- Task goal: Pick out each line of the records in which the word "will" appears.

- Working data:
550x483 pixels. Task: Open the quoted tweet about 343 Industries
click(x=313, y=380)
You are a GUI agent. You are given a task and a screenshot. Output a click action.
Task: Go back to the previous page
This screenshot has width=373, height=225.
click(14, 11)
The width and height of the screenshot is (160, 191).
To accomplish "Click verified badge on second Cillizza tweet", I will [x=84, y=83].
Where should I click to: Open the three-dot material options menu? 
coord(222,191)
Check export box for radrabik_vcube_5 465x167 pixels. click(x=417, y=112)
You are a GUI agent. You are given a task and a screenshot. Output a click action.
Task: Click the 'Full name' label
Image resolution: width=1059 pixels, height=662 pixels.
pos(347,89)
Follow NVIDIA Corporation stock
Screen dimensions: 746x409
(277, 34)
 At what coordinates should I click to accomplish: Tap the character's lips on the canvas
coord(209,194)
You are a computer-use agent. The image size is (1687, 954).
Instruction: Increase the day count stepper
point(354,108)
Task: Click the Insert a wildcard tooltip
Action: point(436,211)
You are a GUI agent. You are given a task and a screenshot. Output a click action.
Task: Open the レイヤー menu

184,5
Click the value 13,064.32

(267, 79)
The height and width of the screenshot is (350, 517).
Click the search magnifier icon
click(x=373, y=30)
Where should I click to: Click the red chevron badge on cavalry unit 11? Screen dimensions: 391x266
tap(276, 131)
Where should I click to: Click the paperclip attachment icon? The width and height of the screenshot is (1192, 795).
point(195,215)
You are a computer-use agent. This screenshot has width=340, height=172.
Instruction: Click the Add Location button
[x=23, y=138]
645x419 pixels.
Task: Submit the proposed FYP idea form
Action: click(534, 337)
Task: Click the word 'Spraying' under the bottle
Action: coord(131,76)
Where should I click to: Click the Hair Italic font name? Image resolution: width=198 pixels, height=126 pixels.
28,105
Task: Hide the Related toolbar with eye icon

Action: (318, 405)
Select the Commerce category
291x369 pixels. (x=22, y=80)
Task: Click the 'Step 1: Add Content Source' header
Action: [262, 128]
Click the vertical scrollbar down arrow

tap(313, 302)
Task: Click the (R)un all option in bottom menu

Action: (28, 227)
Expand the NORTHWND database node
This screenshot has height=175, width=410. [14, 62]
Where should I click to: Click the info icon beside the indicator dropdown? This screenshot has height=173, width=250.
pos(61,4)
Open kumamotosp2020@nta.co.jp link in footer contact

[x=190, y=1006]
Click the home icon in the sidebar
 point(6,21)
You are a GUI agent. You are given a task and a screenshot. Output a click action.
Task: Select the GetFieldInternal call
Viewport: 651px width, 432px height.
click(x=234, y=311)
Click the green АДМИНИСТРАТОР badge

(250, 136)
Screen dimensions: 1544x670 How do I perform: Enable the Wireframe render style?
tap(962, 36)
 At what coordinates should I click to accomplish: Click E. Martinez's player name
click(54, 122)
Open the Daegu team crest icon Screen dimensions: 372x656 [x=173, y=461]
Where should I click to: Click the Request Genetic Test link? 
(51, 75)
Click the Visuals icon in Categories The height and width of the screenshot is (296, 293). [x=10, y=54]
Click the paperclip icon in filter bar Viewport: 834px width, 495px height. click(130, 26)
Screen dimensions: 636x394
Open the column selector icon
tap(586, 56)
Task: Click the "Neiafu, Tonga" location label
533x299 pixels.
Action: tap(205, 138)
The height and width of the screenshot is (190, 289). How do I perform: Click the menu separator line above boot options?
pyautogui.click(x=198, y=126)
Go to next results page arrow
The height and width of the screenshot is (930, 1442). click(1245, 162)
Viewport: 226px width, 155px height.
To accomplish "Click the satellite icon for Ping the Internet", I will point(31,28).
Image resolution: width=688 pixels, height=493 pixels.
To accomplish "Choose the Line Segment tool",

- Answer space:
To accomplish "Click verified badge on second Cillizza tweet", I will [x=84, y=83].
To accomplish "Click the satellite icon for Ping the Internet", I will point(31,28).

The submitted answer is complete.